◆ **Saved entries**
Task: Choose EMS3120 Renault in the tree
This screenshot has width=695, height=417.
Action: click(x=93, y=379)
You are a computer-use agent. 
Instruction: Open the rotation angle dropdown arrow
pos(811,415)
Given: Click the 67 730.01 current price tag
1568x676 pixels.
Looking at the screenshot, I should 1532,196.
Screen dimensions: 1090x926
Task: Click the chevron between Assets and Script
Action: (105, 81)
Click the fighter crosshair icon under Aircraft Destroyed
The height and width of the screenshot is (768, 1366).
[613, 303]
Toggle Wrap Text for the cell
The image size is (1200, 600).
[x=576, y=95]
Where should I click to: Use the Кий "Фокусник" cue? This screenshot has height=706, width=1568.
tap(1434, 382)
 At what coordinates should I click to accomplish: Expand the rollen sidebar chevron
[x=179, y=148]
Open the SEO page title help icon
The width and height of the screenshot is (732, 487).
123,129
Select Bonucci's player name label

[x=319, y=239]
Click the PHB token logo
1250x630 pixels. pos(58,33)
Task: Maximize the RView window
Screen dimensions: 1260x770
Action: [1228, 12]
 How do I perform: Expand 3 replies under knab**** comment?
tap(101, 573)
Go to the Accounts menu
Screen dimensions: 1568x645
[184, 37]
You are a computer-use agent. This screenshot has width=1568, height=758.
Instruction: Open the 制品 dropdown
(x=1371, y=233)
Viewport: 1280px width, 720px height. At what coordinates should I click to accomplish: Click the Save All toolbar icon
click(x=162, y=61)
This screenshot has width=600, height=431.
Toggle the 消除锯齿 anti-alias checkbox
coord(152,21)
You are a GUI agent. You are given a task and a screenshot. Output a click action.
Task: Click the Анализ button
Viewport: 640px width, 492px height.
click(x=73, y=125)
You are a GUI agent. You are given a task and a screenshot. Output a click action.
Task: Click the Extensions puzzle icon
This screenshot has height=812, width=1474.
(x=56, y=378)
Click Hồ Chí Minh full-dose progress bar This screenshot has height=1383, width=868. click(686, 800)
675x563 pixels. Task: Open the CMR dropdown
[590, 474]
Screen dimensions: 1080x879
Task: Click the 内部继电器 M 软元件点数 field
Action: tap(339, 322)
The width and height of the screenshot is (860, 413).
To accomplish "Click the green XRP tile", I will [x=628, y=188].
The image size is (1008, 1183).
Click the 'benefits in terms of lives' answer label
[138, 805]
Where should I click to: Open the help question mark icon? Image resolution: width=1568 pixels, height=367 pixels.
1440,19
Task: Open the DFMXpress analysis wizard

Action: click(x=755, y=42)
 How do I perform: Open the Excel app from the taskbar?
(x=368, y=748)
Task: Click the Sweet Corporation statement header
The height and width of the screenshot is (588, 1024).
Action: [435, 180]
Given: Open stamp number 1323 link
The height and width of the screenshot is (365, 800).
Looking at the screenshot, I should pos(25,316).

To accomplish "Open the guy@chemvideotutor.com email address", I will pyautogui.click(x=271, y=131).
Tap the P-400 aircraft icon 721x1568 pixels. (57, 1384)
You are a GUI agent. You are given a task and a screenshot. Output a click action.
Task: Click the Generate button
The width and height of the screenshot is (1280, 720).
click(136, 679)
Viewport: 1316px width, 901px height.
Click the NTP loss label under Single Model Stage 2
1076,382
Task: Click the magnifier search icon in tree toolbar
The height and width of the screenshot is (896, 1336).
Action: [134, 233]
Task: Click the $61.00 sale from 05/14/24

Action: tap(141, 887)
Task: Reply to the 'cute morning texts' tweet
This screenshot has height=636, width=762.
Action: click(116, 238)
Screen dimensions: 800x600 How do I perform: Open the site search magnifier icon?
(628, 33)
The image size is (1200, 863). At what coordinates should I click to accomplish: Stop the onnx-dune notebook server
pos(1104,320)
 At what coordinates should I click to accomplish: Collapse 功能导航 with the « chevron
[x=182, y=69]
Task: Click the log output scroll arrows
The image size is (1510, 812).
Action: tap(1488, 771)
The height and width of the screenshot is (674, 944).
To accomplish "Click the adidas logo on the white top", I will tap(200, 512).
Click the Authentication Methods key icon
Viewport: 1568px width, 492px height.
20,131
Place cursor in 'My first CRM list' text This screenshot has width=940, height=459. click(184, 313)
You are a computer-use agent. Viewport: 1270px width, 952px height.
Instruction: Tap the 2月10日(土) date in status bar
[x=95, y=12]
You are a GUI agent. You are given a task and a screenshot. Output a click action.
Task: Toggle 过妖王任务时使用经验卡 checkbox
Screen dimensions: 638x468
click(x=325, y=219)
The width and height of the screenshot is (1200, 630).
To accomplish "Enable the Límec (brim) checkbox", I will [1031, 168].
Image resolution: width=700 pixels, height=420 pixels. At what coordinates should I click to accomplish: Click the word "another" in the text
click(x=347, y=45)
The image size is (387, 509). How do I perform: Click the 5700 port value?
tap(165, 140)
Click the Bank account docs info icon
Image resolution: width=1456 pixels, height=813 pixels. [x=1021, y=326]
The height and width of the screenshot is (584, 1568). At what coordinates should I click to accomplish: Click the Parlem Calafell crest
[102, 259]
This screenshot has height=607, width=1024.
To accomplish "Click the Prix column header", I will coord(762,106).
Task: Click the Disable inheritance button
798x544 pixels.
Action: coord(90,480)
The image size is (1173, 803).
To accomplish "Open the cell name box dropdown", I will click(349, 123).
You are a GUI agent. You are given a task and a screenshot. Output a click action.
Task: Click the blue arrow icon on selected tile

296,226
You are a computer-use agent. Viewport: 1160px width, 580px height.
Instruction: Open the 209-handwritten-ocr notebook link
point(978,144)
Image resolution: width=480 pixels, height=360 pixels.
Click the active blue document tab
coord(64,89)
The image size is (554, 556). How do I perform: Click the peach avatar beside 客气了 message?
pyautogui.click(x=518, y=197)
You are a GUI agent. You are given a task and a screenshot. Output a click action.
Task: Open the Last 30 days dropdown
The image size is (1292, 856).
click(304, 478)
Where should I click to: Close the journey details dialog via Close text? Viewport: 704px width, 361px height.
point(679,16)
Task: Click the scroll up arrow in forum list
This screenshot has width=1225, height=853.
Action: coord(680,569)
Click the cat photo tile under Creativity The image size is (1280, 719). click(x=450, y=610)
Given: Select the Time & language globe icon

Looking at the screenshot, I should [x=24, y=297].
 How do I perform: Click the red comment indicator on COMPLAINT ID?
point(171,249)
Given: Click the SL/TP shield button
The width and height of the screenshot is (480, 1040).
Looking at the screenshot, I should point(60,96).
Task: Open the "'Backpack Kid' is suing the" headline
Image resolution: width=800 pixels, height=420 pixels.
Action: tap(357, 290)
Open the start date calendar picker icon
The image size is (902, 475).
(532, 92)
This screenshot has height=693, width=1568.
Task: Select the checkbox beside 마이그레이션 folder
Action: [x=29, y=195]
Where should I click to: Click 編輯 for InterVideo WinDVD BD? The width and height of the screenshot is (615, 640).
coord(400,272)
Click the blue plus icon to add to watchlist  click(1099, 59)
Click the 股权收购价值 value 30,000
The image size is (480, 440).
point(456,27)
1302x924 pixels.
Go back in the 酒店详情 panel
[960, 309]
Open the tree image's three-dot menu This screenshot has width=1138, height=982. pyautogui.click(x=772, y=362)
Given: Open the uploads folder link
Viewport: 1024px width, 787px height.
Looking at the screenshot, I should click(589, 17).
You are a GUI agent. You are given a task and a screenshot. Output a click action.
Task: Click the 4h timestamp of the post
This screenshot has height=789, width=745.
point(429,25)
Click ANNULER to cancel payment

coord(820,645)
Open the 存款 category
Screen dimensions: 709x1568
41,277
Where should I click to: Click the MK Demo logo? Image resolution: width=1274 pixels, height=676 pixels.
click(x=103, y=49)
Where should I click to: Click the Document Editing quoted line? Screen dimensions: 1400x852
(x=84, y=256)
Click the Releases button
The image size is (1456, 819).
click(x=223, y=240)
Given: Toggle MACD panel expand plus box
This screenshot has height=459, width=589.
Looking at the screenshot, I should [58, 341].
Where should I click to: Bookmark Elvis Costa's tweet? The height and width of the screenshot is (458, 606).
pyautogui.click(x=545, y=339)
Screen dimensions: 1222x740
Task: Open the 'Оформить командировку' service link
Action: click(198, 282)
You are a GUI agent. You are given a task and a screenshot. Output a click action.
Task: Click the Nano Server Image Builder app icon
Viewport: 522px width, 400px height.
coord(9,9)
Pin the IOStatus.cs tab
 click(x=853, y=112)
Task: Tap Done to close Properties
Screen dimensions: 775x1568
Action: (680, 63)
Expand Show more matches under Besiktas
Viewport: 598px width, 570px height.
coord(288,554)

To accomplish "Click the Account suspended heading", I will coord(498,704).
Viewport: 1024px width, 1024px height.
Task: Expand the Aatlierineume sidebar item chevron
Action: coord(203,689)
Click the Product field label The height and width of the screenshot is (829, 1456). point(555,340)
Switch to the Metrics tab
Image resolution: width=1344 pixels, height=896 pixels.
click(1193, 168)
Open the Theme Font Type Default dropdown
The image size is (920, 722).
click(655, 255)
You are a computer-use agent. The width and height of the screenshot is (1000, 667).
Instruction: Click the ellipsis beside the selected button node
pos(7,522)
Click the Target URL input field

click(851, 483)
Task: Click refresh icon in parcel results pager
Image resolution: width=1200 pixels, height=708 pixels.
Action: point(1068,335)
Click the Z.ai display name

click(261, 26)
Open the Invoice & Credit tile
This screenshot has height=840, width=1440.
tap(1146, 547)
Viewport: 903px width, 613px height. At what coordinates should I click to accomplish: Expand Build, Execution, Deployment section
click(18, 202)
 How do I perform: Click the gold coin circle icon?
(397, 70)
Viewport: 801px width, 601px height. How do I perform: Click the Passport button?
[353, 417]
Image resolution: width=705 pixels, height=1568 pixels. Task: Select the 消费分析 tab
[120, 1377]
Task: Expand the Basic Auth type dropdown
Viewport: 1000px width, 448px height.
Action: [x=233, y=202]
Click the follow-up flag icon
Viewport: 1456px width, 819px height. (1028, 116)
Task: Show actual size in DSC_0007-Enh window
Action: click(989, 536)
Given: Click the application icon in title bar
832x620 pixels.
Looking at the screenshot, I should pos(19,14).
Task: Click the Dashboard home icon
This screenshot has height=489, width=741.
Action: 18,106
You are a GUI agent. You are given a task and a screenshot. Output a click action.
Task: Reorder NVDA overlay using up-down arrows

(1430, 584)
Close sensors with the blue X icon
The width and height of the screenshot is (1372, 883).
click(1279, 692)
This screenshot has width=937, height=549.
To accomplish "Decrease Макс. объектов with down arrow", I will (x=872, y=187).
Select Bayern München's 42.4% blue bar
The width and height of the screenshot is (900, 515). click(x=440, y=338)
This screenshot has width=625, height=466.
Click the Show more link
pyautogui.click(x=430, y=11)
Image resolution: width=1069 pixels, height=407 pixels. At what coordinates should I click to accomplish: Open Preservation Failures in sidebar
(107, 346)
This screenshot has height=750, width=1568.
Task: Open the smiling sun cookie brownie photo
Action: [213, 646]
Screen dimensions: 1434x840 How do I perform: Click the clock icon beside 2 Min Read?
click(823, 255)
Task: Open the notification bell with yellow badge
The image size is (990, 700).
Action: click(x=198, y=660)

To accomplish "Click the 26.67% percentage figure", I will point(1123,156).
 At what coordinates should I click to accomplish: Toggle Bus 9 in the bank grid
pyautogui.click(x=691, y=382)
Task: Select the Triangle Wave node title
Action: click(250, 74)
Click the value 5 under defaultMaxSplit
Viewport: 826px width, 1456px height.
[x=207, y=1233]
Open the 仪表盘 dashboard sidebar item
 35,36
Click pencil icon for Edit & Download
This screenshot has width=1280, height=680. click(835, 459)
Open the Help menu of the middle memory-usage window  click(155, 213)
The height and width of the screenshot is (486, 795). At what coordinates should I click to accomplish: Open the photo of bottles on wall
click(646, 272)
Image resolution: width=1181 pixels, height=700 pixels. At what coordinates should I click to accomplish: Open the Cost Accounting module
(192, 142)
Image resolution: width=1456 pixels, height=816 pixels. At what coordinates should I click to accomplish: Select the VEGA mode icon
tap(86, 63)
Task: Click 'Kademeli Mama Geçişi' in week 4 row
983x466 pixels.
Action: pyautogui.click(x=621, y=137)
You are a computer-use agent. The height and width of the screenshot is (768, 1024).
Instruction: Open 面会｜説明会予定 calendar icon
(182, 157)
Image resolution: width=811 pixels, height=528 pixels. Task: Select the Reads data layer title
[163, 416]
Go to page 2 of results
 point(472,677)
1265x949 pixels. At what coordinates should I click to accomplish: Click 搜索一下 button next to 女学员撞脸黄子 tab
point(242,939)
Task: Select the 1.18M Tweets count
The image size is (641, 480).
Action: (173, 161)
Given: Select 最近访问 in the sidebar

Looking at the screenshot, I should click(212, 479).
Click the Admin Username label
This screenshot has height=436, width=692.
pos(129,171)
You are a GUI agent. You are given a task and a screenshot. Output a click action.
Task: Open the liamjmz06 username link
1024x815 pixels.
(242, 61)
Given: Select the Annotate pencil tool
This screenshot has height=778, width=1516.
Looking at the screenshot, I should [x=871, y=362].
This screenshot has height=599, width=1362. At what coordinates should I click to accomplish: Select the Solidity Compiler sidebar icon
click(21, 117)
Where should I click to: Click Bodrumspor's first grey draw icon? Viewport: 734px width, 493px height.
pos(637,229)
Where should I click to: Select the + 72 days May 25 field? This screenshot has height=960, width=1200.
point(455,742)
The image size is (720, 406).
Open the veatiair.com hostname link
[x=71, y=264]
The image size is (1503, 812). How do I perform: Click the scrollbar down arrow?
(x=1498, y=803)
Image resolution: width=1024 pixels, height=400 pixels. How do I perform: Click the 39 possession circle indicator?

◆ **What is required**
Every line from the one containing "Instruction: Open 面会｜説明会予定 calendar icon" through the last line of the entries must be written out verbatim, and no other line.

◆ **Output for this task**
Instruction: Open 面会｜説明会予定 calendar icon
(182, 157)
Image resolution: width=811 pixels, height=528 pixels. Task: Select the Reads data layer title
[163, 416]
Go to page 2 of results
 point(472,677)
1265x949 pixels. At what coordinates should I click to accomplish: Click 搜索一下 button next to 女学员撞脸黄子 tab
point(242,939)
Task: Select the 1.18M Tweets count
The image size is (641, 480).
Action: (173, 161)
Given: Select 最近访问 in the sidebar

Looking at the screenshot, I should click(212, 479).
Click the Admin Username label
This screenshot has height=436, width=692.
pos(129,171)
You are a GUI agent. You are given a task and a screenshot. Output a click action.
Task: Open the liamjmz06 username link
1024x815 pixels.
(242, 61)
Given: Select the Annotate pencil tool
This screenshot has height=778, width=1516.
Looking at the screenshot, I should [x=871, y=362].
This screenshot has height=599, width=1362. At what coordinates should I click to accomplish: Select the Solidity Compiler sidebar icon
click(21, 117)
Where should I click to: Click Bodrumspor's first grey draw icon? Viewport: 734px width, 493px height.
pos(637,229)
Where should I click to: Select the + 72 days May 25 field? This screenshot has height=960, width=1200.
point(455,742)
The image size is (720, 406).
Open the veatiair.com hostname link
[x=71, y=264]
The image size is (1503, 812). How do I perform: Click the scrollbar down arrow?
(x=1498, y=803)
Image resolution: width=1024 pixels, height=400 pixels. How do I perform: Click the 39 possession circle indicator?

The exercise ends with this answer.